Элпью, пришедшая в ярость от такой вопиющей лжи, вцепилась графине в волосы. Они остались у нее в руке, оказавшись довольно грязным рыжим париком.

Руки графини взметнулись к седой и практически лысой макушке, и ее светлость с истошным воплем бросилась на обидчицу, норовя распустить тесемки ее лифа. И в тот момент, когда Элпью потянулась к юбкам противницы, собираясь их сорвать, грудь ее покинула свое убежище. Элпью тут же отдернула руки, чтобы стыдливо прикрыть белоснежные сокровища с торчащими розовыми сосками.

Надзиратели и смотритель просто оцепенели при виде столь дивного зрелища. Воспользовавшись временным преимуществом, графиня нанесла Элпью завершающий удар, отчего та, попятившись, упала. Затем ее светлость, отряхнувшись с видом победительницы, выступила вперед, чтобы заявить о своем освобождении.
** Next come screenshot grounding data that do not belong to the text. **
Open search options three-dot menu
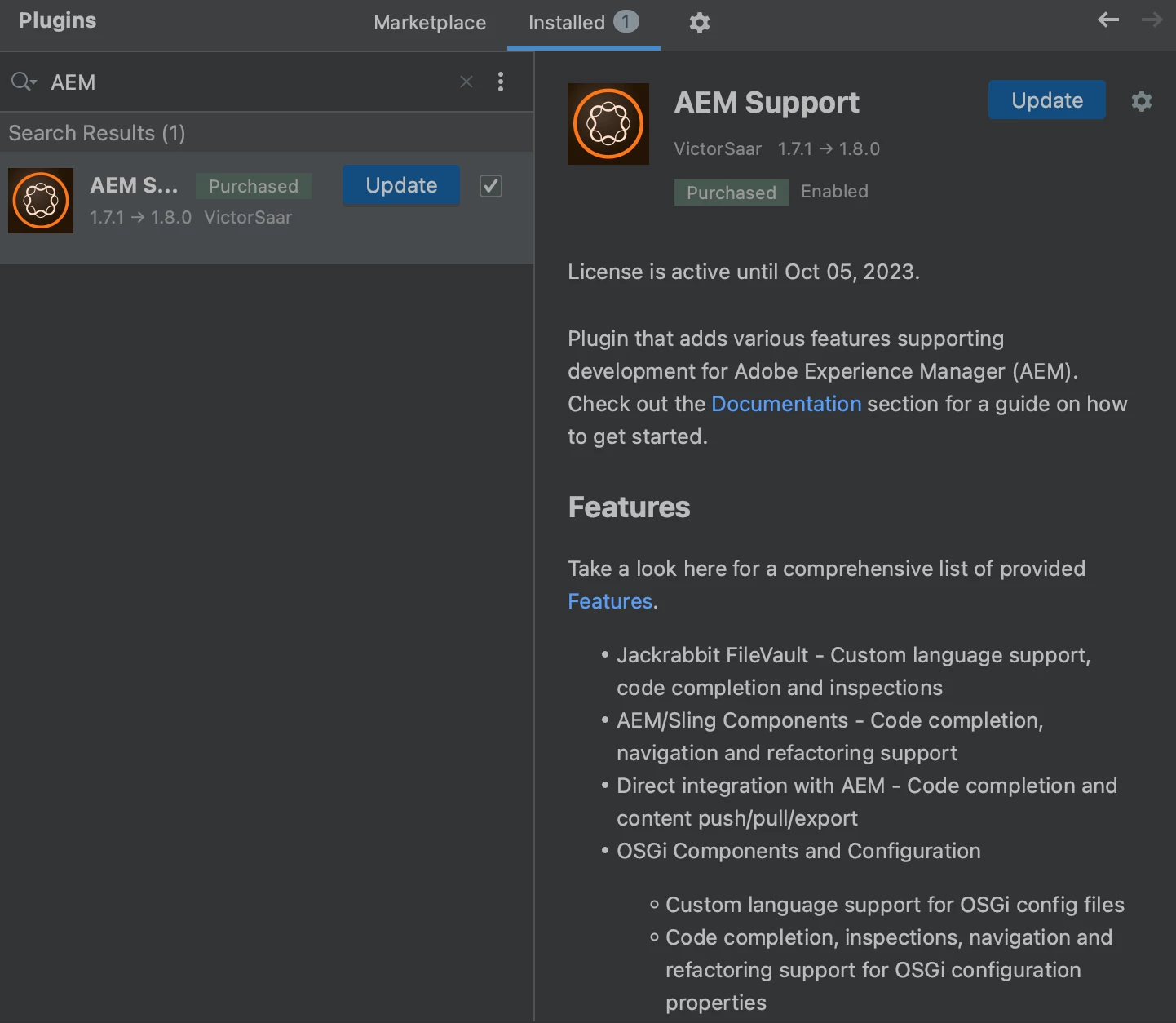The image size is (1176, 1023). click(x=501, y=82)
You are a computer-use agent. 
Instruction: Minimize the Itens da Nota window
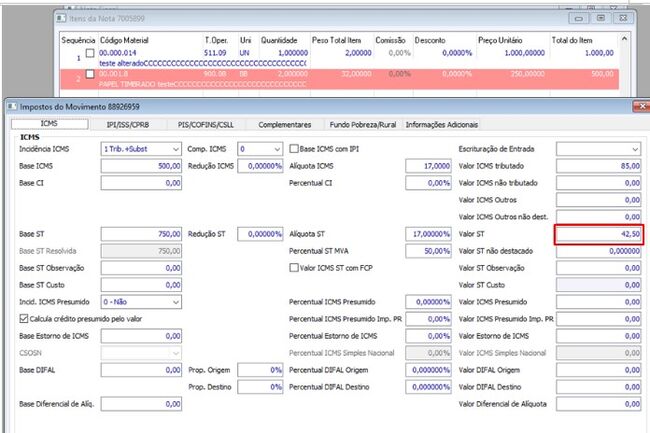pos(579,18)
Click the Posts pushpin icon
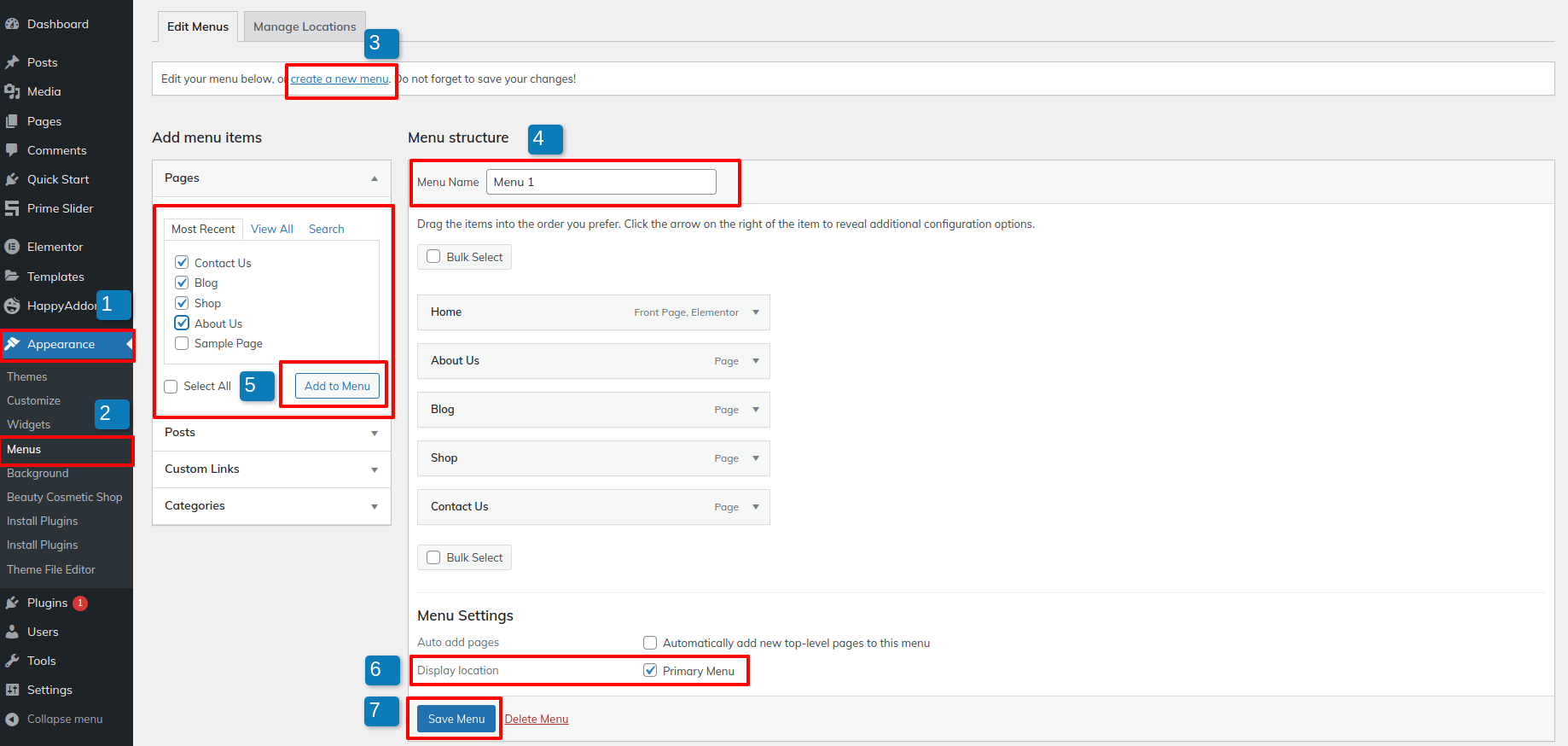The width and height of the screenshot is (1568, 746). pyautogui.click(x=12, y=62)
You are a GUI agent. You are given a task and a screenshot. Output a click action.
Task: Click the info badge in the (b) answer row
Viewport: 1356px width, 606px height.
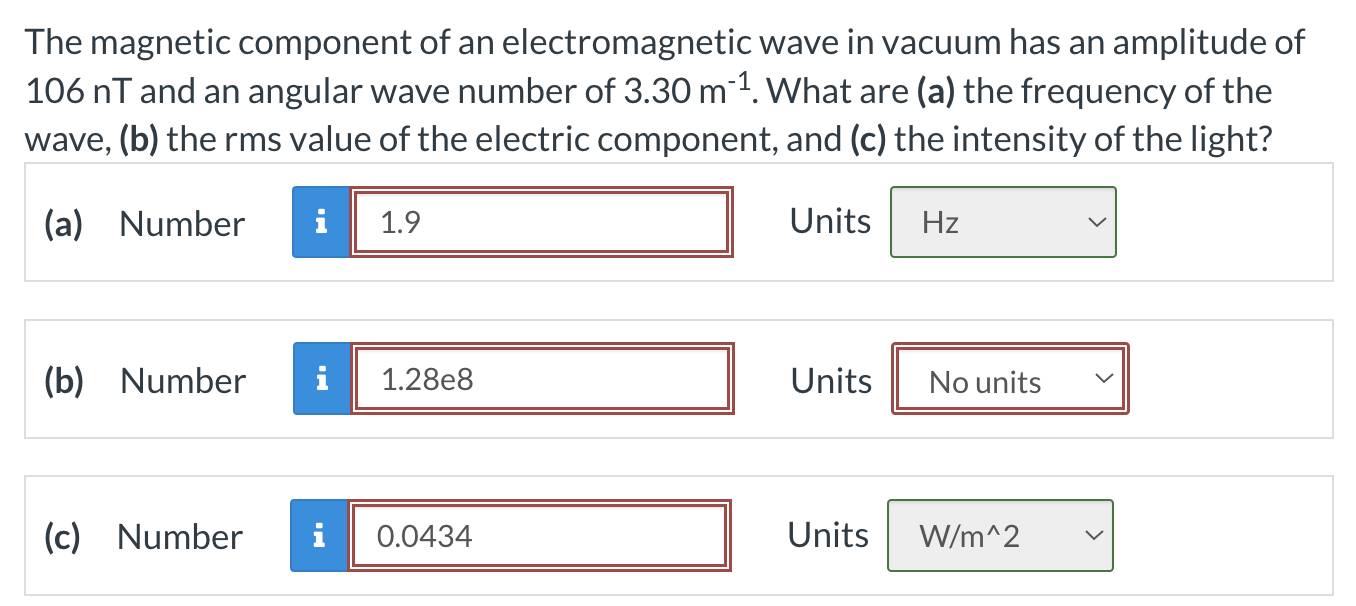(320, 378)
— Я леди Анастасия Эшби де ла Зуш, баронесса Пендж, графиня Клэпхэмская, и я требую своего освобождения, — провозгласила она.

Элпью, которая сидела на полу и лихорадочно запихивала свои груди назад в лиф, откуда они выскочили, подняла взор, и на глазах у нее выступили слезы.

— Ваша светлость? — запинаясь, проговорила она. — Леди Эшби? Неужели это вы?

Графиня глянула на эту взъерошенную потаскуху и улыбнулась самой ослепительной улыбкой, какая только возможна при почерневших зубах и отвисшем зобе.

— Как мило, когда тебя узнают. Да. — Она снисходительно улыбнулась Элпью, убедившись, что мужчины все это видят и слышат. — Это я, леди Анастасия Эшби де ла Зуш, баронесса Пендж, графиня… И прочее, и прочее… — Она снова обернулась к смотрителю. — Энглси-хаус, Джермен-стрит, Сент-Джеймс… — Она протянула руку за бумагами о своем освобождении. — Думаю, вы найдете все документы в порядке, — объявила она, продолжая жеманно улыбаться. Элпью уже поднялась.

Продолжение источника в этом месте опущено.